When you are editing a preparation script (a Prepare recipe), Dataiku actually samples the dataset to ensure that the design computations will fit in RAM.

In a preparation script, you can add any processor and the editor is always fast and responsive. This remains true no matter the size of the original dataset because the computation occurs only on a small sample.

Note that you can change the sampling, and you could even use the whole dataset. But you should think twice before switching the sampling to the whole dataset when you have a large dataset.

First of all, it misses the point of having a fast and responsive editing mode, and you may even run out of memory!

Warning

In a preparation script, don’t use a design sample that’s too large.

Data preparation execution#

You may have noticed that the strategy used in preparation script execution (when you click run) is completely different from the one used in editing the script.

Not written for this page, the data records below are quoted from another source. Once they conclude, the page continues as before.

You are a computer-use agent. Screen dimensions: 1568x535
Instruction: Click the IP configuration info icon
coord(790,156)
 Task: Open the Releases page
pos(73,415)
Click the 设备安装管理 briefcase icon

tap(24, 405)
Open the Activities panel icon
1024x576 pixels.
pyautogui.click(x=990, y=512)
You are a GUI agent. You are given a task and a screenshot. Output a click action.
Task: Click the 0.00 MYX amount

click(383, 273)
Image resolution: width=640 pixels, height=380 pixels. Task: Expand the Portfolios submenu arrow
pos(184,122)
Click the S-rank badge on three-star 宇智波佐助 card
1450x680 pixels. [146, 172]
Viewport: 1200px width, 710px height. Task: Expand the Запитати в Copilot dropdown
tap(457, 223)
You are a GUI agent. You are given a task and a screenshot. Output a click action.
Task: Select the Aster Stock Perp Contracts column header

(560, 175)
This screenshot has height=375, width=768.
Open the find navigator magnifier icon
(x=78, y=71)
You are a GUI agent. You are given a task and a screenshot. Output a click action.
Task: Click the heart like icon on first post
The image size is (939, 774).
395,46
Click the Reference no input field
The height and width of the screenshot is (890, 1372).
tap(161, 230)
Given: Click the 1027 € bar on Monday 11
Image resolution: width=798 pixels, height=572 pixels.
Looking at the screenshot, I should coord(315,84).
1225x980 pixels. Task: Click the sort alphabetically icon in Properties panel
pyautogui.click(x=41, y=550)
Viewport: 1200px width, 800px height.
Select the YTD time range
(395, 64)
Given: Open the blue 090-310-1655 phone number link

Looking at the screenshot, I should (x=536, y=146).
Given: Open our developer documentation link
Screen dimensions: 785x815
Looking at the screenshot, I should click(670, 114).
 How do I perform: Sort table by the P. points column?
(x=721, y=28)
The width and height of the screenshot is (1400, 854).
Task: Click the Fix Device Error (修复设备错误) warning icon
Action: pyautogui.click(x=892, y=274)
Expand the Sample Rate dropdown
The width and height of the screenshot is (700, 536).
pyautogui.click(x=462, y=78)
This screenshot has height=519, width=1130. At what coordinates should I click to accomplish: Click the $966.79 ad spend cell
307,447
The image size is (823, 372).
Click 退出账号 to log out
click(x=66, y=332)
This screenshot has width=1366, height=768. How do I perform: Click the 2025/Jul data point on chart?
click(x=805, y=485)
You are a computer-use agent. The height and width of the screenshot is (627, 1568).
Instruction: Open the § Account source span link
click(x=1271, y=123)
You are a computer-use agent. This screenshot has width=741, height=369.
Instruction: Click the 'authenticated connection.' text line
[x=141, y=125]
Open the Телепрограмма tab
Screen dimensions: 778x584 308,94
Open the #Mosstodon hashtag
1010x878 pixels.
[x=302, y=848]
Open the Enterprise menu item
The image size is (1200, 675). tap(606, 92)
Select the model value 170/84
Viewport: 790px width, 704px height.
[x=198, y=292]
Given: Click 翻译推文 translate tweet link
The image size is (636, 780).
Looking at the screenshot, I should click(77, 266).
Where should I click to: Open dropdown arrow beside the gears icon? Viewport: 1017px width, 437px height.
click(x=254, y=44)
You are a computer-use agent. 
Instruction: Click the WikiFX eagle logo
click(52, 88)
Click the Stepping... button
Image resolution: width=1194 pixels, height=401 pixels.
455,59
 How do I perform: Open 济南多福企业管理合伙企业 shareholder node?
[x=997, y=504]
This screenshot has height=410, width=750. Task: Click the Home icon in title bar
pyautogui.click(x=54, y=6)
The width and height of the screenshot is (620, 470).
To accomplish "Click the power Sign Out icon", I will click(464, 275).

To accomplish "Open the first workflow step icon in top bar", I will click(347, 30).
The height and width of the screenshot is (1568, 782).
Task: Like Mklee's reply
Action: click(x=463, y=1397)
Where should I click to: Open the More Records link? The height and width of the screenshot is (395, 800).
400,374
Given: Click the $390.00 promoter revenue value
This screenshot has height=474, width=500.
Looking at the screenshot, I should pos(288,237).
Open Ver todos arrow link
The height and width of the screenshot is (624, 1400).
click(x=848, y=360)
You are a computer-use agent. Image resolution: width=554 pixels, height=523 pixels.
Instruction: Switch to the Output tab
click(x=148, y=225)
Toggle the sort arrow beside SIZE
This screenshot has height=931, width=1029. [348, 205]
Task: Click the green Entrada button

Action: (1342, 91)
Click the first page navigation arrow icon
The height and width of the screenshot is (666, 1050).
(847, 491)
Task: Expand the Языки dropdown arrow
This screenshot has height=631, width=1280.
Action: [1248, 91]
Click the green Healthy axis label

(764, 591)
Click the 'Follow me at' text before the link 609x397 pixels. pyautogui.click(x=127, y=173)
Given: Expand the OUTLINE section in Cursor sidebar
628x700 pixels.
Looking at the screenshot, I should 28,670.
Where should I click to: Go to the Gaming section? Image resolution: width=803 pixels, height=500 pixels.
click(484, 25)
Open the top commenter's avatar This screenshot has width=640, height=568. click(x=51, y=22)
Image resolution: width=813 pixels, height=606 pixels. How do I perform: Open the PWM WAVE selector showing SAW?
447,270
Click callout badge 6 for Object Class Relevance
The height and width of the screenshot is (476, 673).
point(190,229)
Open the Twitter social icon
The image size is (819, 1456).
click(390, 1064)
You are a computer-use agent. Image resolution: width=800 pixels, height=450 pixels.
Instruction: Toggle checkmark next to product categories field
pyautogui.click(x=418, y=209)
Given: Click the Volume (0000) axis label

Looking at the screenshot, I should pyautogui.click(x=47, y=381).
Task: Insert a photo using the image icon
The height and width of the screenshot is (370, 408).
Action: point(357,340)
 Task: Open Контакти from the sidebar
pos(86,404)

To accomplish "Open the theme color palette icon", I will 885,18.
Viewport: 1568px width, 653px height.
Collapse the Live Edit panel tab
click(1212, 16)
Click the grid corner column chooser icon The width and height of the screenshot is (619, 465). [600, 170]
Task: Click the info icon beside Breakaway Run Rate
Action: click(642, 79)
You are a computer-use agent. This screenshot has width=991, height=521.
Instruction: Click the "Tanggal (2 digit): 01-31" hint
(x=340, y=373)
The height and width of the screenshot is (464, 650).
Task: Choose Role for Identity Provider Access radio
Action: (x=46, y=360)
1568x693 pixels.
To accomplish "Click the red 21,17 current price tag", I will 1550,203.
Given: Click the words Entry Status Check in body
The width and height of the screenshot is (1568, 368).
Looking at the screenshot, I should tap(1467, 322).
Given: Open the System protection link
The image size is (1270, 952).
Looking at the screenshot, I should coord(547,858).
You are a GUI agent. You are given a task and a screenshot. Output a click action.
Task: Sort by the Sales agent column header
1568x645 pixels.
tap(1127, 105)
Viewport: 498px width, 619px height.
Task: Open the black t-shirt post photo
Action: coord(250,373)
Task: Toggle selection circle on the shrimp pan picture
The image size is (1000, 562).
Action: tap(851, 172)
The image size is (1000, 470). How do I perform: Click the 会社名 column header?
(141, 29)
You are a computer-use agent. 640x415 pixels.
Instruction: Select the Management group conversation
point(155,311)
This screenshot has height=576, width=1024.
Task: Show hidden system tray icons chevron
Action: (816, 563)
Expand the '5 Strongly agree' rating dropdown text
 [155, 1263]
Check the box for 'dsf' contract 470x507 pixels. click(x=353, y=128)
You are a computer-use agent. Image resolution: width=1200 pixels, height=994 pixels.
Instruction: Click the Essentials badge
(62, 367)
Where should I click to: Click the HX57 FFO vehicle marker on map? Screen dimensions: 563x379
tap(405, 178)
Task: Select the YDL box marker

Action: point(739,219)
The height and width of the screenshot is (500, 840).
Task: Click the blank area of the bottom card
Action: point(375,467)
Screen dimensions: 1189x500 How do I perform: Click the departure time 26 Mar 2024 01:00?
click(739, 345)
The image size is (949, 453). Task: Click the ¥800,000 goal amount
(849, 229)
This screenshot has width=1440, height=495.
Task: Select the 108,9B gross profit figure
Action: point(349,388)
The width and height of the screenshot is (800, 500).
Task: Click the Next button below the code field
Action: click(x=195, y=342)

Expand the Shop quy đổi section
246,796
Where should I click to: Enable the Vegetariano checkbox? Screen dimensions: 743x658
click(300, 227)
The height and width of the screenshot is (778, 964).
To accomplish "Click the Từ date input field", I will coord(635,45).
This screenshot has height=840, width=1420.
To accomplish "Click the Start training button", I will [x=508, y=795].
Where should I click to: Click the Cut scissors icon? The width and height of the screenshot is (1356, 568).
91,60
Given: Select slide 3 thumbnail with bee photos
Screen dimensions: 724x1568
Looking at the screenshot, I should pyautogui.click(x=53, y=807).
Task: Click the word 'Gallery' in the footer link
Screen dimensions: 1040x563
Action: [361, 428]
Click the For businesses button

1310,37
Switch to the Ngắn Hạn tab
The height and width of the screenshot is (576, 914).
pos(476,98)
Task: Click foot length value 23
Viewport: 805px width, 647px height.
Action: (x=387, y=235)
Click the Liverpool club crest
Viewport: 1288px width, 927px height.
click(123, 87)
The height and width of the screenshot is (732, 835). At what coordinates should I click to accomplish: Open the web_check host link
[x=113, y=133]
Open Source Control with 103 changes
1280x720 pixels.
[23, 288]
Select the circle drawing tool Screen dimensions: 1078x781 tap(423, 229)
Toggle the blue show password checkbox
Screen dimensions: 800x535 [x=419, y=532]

Dataiku will choose the best strategy available (streamed or in-cluster) to execute the script, but never in-memory. Dataiku will of course apply the computation to the whole dataset, which is why it doesn’t use in-memory processing.

Python and R recipes#

When you are using the pandas Python package, or R, you should keep in mind that both require in-memory data manipulation. As such, R and pandas aren’t well-suited tools for large data manipulation. If the input or output dataset can’t fit in RAM, you may run out of memory.

Warning

You can’t apply R recipes or Python recipes with pandas to datasets that are too big.

In Python, several workarounds are available:

Use streamed (per-row) processing instead of Dataframe processing
Use chunked processing (read dataframes by blocks)

Note

The reference documentation has details on these implementations in Python recipes.

Dealing with big data#

Python+Pandas or R remain useful when working with big data.

For example, sometimes, you can limit yourself to a sample of the dataset. It’s a good way to prototype your code. Dataiku allows you to stream a random sample of the data. You can then import it directly as:

A Pandas dataframe (by passing the sampling and limit arguments in the get_dataframe() function).
An R dataframe (by passing the sampling argument in the read.dataset() function).

Afterward, if you want to apply the computation to the whole dataset, you will have to switch to another computing strategy.

Dataiku offers many alternatives:

As mentioned, you could use a streamed implementation of your Python code.
A Python UDF processor in a preparation recipe could work.
Sometimes using an SQL recipe may be a good option.

However, when dealing with big data, you want to push the computation to the data as much as possible. Computing engines like Hadoop on HDFS follow this principle, and are specifically designed for big-data computing. Hive recipes, which run in-cluster, are well-suited for big data computing.

Dataiku allows you to switch between computing engines. For instance, suppose your current dataset is on the filesystem, but is too large for a Python recipe. You can use a Sync recipe to push your dataset to HDFS, and opt for a Hive or PySpark recipe instead.